Reporter: Dimas Andi | Editor: Tendi Mahadi
KONTAN.CO.ID - JAKARTA. Indonesia sedang mengejar target untuk menjadi middle upper and high-income country. Dengan purchasing power per capita yang semakin meningkat, semakin banyak pula peluang untuk mengisi gap consumption per capita di Indonesia.
Menteri Perindustrian Agus Gumiwang Kartasasmita mengemukakan, ada beberapa komoditas yang konsumsinya masih rendah di Indonesia.
Di antaranya keramik yang konsumsi per kapita di Indonesia sebesar 2,2 meter persegi per kapita, masih di bawah rata-rata dunia yang mencapai 2,5 m2/kapita. Kemudian, mobil dengan tingkat kepemilikan 99 mobil/1.000 orang, kalah dibandingkan dengan Thailand dengan 240 mobil/1.000 orang dan Malaysia dengan 450 mobil/1.000 orang.
Ada pula produk kosmetik seperti hair product yang konsumsi per kapitanya hanya setengah dari konsumsi Thailand. Ini bisa menjadi peluang bisnis bagi industri dalam negeri untuk membidik pasar domestik.

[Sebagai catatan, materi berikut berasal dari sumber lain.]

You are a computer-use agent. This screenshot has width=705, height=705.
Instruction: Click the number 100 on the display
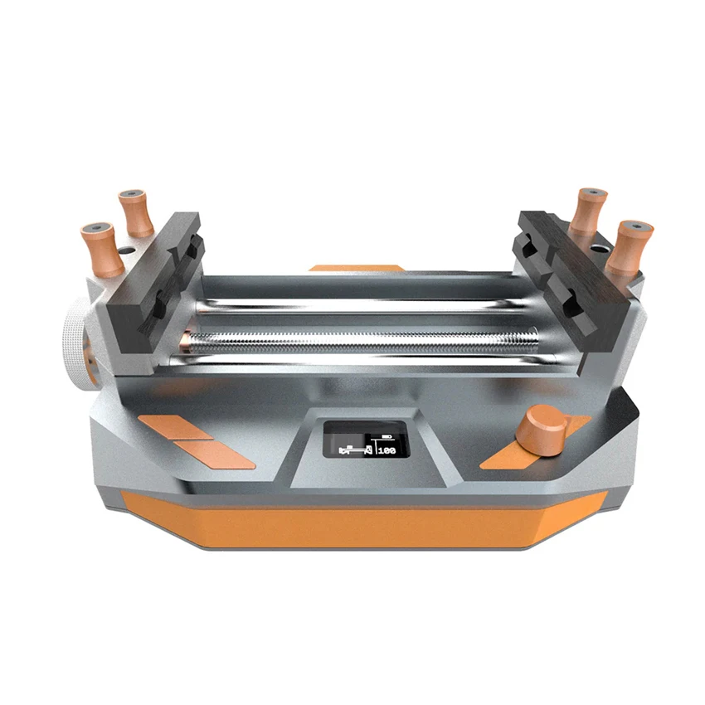pos(387,451)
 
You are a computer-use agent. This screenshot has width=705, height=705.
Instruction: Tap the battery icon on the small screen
pos(387,435)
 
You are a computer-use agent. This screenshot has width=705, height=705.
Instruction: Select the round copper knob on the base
pos(540,429)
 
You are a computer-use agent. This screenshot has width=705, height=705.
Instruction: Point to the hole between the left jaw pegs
pos(126,248)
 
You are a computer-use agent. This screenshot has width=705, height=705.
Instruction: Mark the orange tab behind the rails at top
pos(355,268)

Baca Juga: Siapkan Keberlanjutan Performa Gemilang Sektor Industri,Menperin Beberkan Strateginya
Agus menyebut, ada potensi produk-produk Indonesia untuk berkembang, apalagi dengan pertimbangan penduduk yang jauh lebih banyak dari negara kompetitor.
"Jadi, pertanyaan besarnya, gap consumption per capita ini mau diisi dengan produk impor atau produk dalam negeri?” tegas dia dalam siaran pers di situs Kemenperin, Kamis (30/5).

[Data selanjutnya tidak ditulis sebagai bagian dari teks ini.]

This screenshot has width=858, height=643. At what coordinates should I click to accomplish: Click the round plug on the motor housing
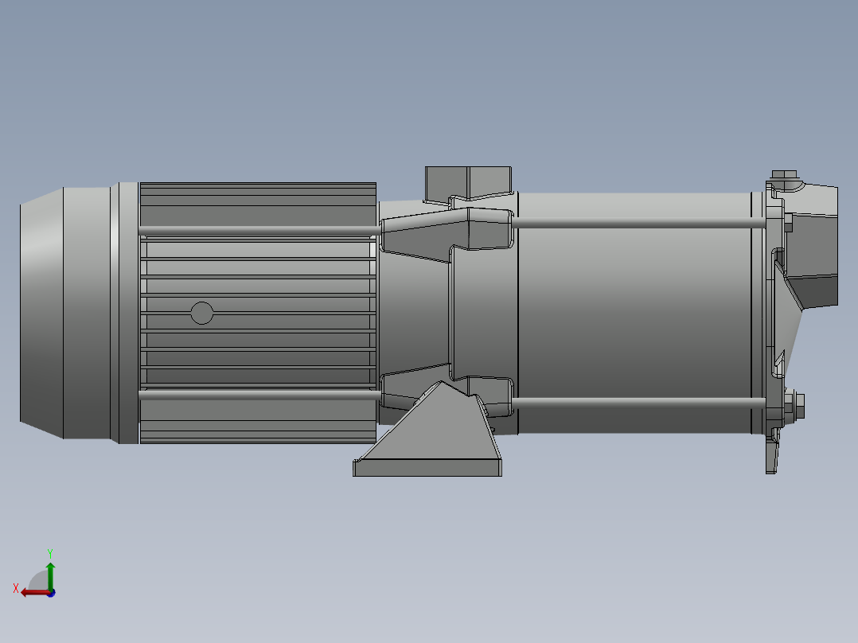click(x=202, y=313)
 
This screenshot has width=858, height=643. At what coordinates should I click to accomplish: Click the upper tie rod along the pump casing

Menperin menambahkan, pihaknya tidak anti-impor. Asal bukan impor bahan baku atau produknya yang sudah bisa diproduksi di dalam negeri. Kementerian Perindustrian mempunyai data bahan baku dan produk industri yang sudah diproduksi di dalam negeri.
“Kami ingin industri memakai bahan baku dari yang sudah di dalam negeri,” ujarnya.

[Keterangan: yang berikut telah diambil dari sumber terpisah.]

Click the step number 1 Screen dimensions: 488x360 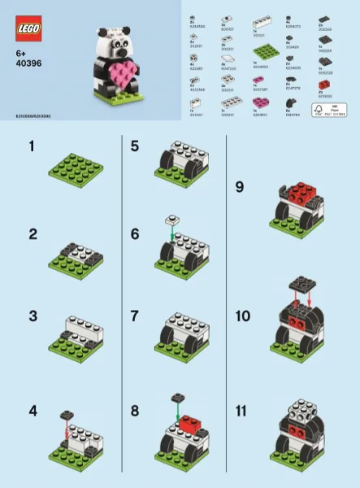coord(33,147)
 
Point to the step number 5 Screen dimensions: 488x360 coord(135,147)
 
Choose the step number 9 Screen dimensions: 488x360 coord(239,186)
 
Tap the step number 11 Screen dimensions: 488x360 coord(240,411)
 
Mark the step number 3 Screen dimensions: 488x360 coord(33,316)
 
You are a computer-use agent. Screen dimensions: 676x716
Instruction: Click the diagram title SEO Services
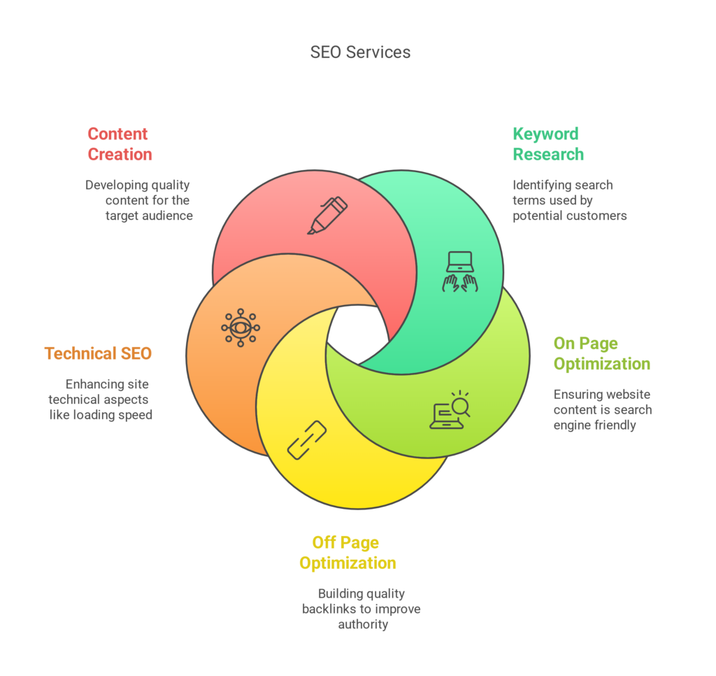(x=360, y=52)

Menperin menyampaikan, dalam kurun hampir lima tahun belakangan ini kinerja industri manufaktur nasional terbilang gemilang. Performa yang baik ini perlu dilanjutkan untuk menopang pertumbuhan ekonomi nasional dengan berbagai program dan kebijakan strategis.
Menurut Agus, beberapa tahun terakhir, semua sektor termasuk industri mengalami berbagai tantangan yang cukup berat seperti menghadapi masa pandemi Covid-19. Ketika pandemi, Agus mendapat arahan dari Presiden Joko Widodo agar sektor industri tetap berjalan dengan tetap mengikuti protokol kesehatan.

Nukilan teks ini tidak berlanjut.